START Materials provided

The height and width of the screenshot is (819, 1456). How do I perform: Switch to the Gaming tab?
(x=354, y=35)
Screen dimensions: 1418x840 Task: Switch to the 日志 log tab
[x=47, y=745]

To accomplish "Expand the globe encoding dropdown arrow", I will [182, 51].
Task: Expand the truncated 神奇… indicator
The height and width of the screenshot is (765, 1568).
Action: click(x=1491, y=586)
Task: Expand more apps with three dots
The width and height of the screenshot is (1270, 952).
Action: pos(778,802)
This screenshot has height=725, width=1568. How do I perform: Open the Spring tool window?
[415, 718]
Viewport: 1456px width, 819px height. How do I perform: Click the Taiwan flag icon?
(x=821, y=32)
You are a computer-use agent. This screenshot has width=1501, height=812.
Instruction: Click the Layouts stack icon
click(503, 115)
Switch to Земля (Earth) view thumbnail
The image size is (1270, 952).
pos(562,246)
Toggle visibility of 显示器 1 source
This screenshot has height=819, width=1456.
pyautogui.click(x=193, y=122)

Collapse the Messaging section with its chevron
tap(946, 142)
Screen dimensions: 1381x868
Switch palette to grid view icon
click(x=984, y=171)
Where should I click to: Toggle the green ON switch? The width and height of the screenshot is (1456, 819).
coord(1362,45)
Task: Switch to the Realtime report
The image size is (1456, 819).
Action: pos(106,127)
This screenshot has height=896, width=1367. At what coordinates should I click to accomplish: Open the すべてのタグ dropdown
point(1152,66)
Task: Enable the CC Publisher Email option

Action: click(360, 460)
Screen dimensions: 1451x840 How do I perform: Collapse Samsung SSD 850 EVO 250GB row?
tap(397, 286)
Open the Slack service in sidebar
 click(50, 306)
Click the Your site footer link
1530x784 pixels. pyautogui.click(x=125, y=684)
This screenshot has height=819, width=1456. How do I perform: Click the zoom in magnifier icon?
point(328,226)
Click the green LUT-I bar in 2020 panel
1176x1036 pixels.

END Materials provided

▶ What you need to do:
Count every line of the listing holding the string "Expand". Reply with the total alone.

▶ Written response:
3